═══ Supplied text ═══

# Freedom kennel from Czech rep



## FreedomCZ (Nov 27, 2011)

Hi everybody!

I am from Czech republic and breed mice about 8years. I focus on astrex and tan mice and breed under Czech mice club http://www.czmc.cz.

Looking for some friends and maybe some imports. 
You can contact me on email [email protected] and visit our web page: http://www.chs-freedom.tym.cz

Here some mice from my breeding station:








Lha black male








Lha sepia female








Shsa dove tan








Sh black tan








Sh dove tan








Sh chocolate tan


----------



## Fantasia Mousery (Jul 16, 2011)

They look lovely.  Welcome to the forum.


----------



## Serena (Dec 29, 2011)

Welcome 
Beautiful mice! Sadly, I don't understand a word of your homepage


----------



## FreedomCZ (Nov 27, 2011)

═══

Brief: Condense the paragraph of the forum thread that begins "I am from Czech republic" into a short list of its main facts.

═══ Dataset section ═══

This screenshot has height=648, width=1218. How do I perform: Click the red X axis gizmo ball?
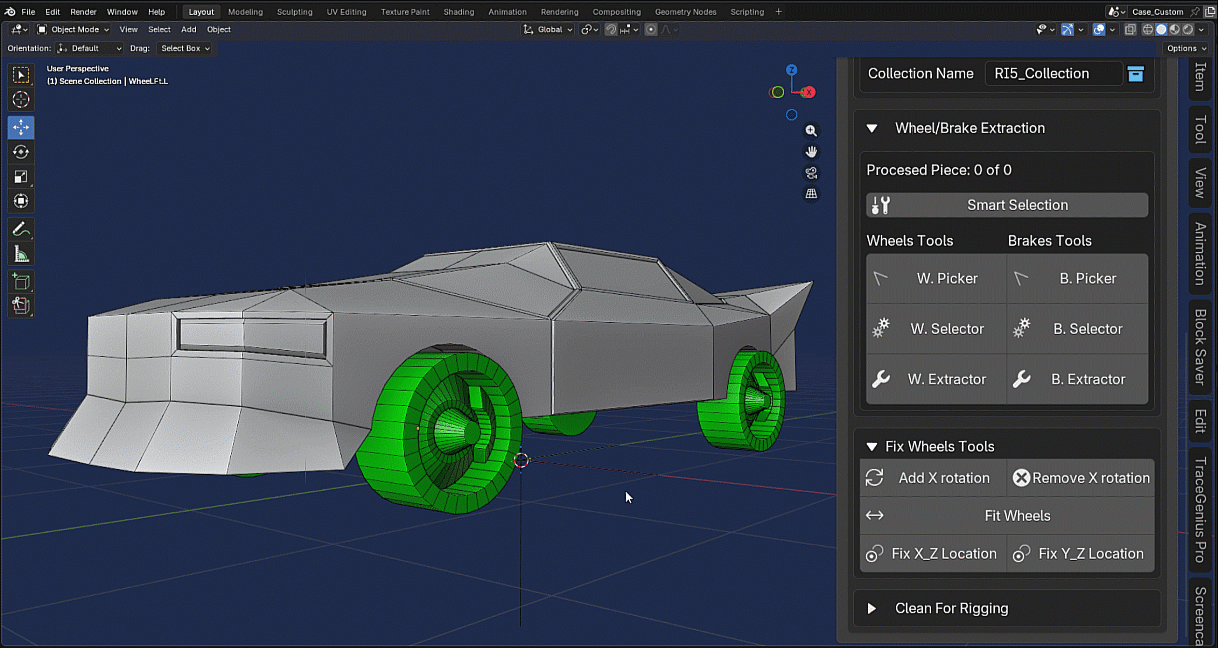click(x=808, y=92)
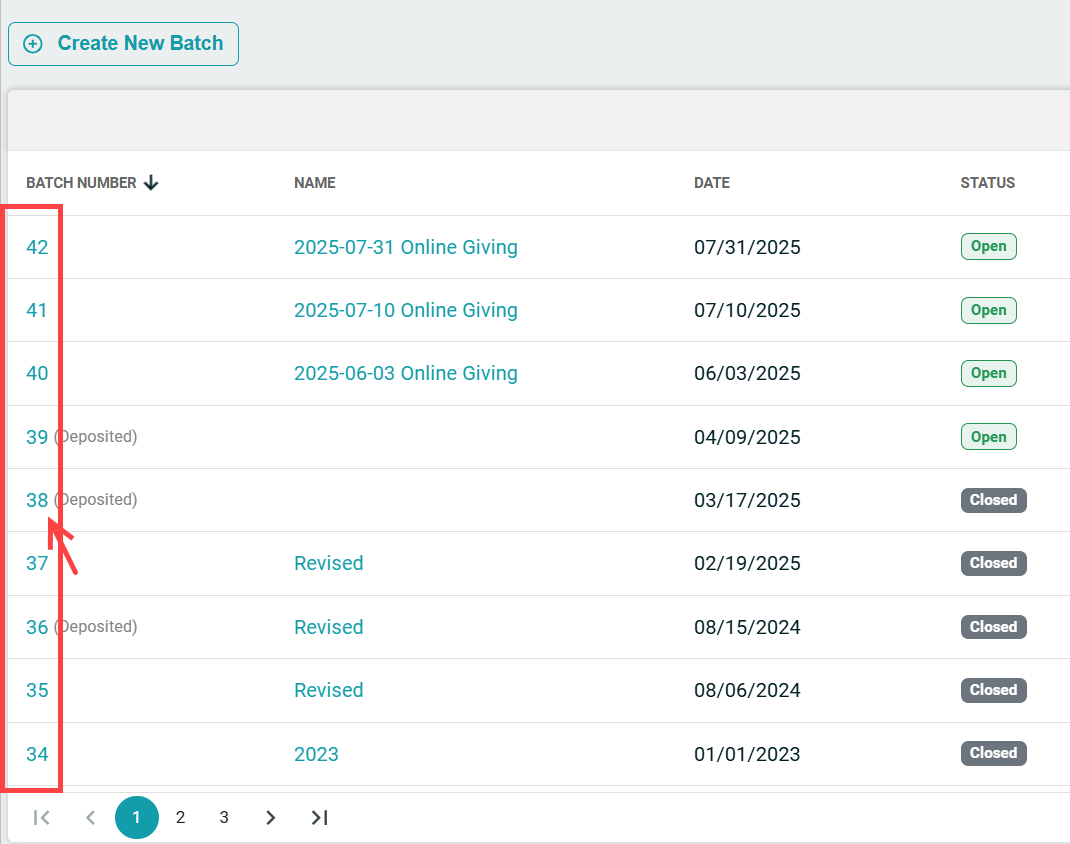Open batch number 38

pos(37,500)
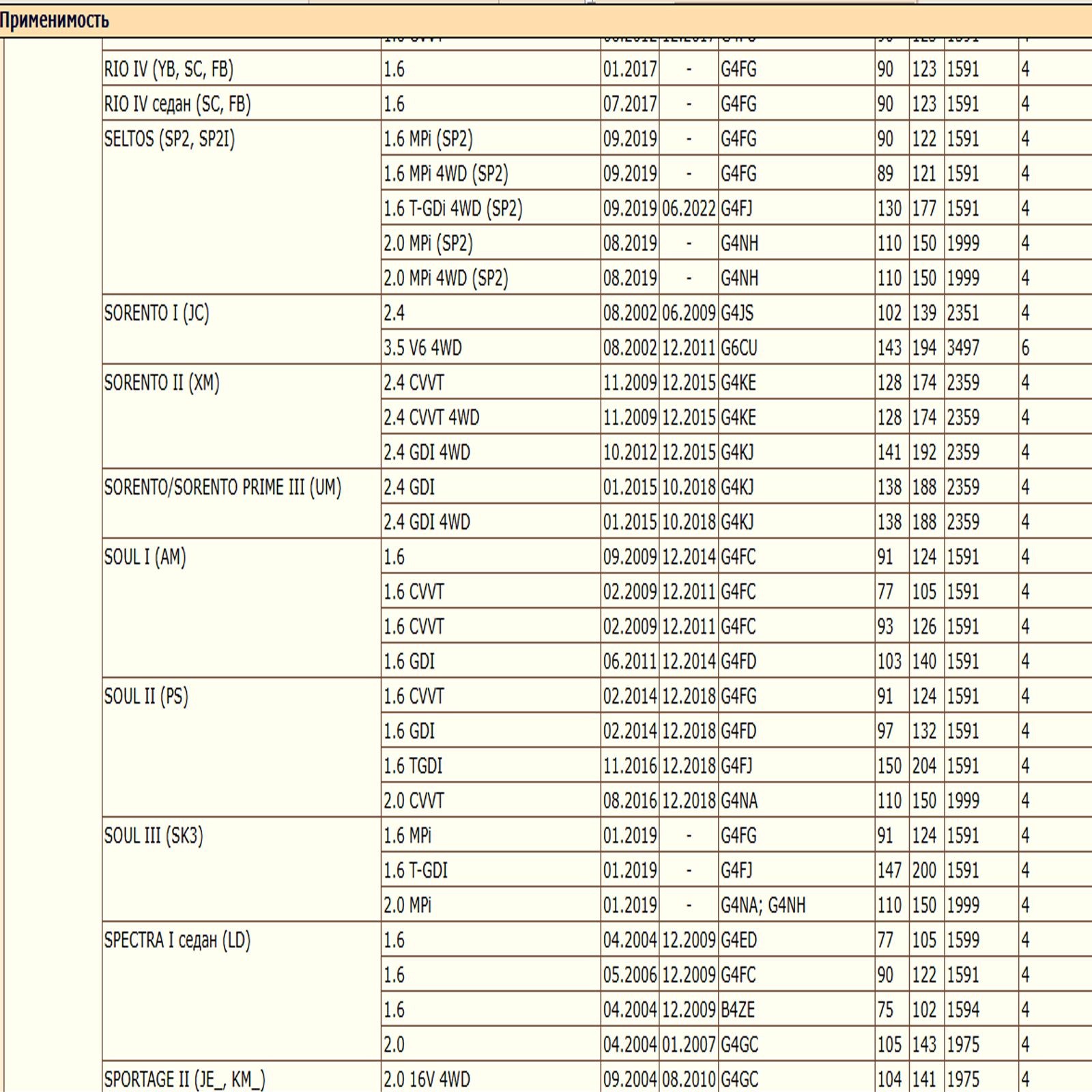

═══

Result of this task:
- From the Czech Republic
- Has bred mice for about 8 years
- Focuses on astrex and tan mice
- Breeds under the Czech mice club (http://www.czmc.cz)